J. Li, Z.-P. Yi, M.C. Laskowski, M. Laskowski Jr., and C. Bailey-Kellogg, "Analysis of sequence-reactivity space for protein-protein interactions", Proteins, 2005, 58:661-671. [paper]

Sequence-reactivity space is defined by the relationships between amino acid type choices at some residue positions in a protein and the reactivities of the resulting variants. We are studying Kazal superfamily serine proteinase inhibitors, under substitution of any combination of residue types at ten binding-region positions. Reactivities are defined by the standard free energy of association for an inhibitor against an enzyme, and we are interested in both the strength (the free energy value) and specificity (relative free energy values for one inhibitor against different enzymes). Characterizing the structure of such a space poses several interesting questions: (1) how many sequences achieve particular strength and specificity characteristics? (2) what is the best such sequence? (3) what are some nearly-as-good alternatives? (4) what are their common residue type characteristics (e.g. conservation and correlation)? Although these problems are all highly combinatorial in nature, this paper develops an efficient, integrated mechanism to address them under a data-driven model that predicts reactivity for given sequences.
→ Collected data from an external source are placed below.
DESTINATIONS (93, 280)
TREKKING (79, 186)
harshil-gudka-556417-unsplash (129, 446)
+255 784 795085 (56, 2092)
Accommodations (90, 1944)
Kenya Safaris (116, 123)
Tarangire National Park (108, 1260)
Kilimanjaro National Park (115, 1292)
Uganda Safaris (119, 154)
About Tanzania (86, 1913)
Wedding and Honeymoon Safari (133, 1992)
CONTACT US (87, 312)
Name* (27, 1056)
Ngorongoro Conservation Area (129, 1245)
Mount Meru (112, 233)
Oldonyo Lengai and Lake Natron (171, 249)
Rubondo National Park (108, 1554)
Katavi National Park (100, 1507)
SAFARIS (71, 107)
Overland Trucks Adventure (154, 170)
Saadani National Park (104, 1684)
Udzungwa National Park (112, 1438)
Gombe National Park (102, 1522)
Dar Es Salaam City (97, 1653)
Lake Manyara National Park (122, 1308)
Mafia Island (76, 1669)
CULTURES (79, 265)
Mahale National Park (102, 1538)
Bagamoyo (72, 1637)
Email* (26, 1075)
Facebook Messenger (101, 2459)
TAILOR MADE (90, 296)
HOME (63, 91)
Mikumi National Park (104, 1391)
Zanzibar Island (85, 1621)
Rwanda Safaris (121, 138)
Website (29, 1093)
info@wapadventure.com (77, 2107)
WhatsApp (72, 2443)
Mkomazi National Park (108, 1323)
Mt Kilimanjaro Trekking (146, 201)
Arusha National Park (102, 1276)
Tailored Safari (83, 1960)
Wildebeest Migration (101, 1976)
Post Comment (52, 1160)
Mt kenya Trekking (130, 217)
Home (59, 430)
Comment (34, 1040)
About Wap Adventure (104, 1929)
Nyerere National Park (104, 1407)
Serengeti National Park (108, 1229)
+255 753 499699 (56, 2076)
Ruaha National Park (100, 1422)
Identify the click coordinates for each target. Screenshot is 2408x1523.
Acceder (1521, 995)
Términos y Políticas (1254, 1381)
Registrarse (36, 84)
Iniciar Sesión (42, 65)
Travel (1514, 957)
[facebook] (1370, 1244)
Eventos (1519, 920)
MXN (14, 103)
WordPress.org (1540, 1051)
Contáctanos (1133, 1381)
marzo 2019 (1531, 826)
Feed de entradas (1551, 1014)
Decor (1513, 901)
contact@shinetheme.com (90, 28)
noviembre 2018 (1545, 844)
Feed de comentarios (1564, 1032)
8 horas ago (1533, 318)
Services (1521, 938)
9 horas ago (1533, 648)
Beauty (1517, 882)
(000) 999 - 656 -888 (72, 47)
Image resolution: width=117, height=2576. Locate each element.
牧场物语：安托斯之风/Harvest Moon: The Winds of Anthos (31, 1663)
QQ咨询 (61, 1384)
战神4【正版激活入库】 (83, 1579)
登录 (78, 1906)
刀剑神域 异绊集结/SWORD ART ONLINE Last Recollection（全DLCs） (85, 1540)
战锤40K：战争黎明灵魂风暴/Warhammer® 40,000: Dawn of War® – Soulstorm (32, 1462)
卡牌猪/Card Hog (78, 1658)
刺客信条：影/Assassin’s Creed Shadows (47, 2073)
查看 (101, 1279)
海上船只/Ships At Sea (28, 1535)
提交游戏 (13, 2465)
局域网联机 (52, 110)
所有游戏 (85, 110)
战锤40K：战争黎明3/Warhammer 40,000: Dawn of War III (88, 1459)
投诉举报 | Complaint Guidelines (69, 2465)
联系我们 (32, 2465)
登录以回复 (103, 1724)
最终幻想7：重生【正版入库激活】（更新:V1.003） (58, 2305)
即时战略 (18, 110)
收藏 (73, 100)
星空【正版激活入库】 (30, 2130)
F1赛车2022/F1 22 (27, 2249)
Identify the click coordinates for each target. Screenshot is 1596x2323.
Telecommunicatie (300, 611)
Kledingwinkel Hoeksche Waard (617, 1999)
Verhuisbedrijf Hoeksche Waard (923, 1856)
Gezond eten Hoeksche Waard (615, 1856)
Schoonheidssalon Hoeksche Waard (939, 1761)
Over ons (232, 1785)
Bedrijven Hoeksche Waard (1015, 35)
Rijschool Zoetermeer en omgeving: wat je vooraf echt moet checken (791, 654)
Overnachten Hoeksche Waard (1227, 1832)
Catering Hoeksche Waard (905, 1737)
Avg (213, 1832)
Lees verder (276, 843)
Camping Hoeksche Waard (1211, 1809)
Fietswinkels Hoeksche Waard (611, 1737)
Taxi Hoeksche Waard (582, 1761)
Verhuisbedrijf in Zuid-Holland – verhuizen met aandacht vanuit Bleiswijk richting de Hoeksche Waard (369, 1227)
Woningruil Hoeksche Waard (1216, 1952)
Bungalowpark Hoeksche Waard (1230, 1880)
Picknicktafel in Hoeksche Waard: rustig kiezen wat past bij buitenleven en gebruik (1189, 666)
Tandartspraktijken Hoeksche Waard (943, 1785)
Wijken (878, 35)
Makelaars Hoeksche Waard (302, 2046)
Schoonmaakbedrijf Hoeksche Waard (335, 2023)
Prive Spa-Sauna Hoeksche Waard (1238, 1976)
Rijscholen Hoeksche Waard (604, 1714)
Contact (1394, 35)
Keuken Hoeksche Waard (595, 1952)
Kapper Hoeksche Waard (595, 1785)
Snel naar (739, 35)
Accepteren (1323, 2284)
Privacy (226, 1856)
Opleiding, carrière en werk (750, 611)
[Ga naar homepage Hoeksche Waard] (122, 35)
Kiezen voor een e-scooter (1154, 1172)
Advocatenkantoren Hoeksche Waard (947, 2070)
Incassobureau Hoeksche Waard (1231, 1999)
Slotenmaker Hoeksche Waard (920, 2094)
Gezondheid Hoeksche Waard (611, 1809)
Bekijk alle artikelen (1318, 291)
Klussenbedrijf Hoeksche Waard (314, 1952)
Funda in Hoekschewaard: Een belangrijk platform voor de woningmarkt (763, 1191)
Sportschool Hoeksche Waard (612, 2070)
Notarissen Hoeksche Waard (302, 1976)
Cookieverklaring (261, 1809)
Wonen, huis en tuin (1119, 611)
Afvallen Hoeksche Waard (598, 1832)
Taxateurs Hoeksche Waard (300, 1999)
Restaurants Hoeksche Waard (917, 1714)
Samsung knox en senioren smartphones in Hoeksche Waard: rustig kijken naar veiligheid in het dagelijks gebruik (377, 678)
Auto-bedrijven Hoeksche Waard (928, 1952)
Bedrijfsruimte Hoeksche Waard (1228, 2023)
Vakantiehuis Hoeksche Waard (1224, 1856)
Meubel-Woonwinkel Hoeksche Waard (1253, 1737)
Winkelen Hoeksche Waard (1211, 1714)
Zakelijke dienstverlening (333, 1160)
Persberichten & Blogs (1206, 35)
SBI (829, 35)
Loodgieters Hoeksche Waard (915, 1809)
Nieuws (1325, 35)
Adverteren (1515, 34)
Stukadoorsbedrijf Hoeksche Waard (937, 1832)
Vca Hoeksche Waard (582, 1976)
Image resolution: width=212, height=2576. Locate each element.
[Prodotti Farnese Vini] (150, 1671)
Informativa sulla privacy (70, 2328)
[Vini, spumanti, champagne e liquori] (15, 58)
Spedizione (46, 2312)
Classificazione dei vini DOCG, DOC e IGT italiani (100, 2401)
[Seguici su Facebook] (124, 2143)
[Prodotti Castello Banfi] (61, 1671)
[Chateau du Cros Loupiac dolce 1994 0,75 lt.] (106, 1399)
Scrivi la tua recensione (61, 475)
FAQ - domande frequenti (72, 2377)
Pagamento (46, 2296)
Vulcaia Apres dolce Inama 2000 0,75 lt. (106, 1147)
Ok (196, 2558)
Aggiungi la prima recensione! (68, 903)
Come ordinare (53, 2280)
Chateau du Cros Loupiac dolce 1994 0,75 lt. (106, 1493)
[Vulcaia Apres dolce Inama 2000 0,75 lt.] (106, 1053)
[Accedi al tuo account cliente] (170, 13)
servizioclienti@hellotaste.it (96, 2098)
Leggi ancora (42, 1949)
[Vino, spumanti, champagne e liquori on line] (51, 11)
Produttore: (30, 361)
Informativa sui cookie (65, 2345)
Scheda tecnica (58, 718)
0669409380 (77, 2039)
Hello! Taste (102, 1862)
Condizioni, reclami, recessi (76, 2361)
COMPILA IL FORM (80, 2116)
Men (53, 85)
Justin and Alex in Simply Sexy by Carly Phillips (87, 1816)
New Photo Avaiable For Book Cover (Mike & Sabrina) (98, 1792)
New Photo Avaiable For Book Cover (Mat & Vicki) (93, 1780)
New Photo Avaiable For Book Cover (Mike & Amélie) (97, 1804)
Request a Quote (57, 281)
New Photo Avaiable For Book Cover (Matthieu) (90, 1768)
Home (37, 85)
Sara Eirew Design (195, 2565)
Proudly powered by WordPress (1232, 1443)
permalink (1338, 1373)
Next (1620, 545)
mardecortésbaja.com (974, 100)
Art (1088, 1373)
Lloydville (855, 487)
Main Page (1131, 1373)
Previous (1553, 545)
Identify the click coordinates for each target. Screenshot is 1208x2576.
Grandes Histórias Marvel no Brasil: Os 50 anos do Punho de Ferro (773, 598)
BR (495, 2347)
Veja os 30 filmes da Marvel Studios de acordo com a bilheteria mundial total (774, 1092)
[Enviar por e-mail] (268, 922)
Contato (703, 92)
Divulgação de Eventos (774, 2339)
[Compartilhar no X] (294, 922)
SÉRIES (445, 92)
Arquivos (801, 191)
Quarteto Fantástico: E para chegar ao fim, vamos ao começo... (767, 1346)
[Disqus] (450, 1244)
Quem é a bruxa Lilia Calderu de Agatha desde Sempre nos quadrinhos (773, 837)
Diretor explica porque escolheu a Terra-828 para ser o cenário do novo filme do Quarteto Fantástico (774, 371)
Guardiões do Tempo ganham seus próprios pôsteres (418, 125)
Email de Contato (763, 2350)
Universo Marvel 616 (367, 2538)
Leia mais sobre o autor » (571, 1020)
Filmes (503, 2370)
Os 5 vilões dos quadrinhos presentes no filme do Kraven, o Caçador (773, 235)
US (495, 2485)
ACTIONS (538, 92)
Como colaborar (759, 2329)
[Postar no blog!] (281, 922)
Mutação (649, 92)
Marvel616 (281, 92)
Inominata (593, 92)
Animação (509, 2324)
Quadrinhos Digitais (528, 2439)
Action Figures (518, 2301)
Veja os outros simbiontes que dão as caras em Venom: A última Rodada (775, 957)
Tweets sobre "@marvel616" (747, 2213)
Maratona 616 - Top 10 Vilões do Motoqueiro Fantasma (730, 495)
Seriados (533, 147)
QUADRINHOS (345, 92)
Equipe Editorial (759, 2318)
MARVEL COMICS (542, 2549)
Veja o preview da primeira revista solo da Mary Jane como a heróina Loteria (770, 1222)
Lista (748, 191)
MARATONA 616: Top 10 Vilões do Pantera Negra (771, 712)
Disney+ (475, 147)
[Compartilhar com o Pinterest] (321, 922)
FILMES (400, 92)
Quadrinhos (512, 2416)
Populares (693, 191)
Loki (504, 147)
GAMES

We employ sampling and a novel deterministic distribution propagation algorithm, in order to determine both the reactivity distribution and sequence composition statistics; integer programming and a novel branch-and-bound search algorithm, in order to optimize sequences and enumerate near-optimal sequences; and correlation-based sequence decomposition, in order to identify sequence motifs. We demonstrate the value of our mechanism in analyzing the Kazal superfamily sequence-reactivity space, providing insights into the underlying biochemistry and suggesting hypotheses for further experimental consideration. In general, our mechanism offers a valuable tool for investigating the available degrees of freedom in protein design within a combined computational-experimental framework.